What needs to be done: Look at each line of the listing. Copy those that hold the string "agent".

Record set:
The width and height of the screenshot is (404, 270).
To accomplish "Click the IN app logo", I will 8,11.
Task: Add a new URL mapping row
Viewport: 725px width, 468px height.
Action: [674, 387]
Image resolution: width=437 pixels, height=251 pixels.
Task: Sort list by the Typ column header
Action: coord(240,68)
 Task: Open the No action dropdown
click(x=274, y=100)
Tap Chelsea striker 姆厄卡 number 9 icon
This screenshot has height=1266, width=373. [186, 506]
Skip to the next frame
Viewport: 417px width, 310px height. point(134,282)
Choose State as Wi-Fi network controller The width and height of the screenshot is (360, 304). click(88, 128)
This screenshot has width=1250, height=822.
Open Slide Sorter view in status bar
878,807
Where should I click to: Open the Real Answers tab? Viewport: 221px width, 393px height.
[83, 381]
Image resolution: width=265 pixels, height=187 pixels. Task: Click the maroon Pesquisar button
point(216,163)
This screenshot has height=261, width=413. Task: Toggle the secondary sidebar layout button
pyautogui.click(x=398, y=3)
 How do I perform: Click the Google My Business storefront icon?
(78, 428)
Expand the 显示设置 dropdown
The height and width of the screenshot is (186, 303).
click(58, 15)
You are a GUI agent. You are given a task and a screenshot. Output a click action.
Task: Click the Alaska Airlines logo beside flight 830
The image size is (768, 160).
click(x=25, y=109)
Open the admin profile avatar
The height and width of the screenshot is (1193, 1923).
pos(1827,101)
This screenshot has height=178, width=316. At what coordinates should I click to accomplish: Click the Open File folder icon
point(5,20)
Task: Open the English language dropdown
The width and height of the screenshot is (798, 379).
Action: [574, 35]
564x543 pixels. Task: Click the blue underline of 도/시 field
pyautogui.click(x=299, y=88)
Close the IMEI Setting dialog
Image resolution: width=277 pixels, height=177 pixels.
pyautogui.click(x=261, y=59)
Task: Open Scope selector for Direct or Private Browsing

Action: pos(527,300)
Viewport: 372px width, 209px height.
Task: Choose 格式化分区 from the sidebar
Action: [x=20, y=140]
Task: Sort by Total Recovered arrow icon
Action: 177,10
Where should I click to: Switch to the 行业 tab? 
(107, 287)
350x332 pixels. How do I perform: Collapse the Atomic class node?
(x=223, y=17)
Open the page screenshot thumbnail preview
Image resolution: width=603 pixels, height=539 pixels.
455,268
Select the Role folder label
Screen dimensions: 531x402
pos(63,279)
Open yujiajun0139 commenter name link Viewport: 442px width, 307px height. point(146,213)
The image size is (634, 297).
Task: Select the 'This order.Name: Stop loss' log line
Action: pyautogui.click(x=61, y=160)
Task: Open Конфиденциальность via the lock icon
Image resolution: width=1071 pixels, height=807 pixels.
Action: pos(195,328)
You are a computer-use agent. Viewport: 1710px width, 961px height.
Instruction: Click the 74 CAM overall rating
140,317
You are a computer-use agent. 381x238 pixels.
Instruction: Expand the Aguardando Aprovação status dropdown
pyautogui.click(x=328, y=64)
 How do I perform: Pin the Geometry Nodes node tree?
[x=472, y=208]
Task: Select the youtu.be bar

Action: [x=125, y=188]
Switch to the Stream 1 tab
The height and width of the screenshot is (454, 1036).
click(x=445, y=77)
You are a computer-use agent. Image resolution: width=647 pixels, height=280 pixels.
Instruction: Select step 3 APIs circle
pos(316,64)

Answer for this exercise:
You are a GUI agent. You are given a task and a screenshot. Output a click action.
You are a computer-use agent. Viewport: 1710px width, 961px height.
You are a computer-use agent. 381x238 pixels.
You are a computer-use agent. Image resolution: width=647 pixels, height=280 pixels.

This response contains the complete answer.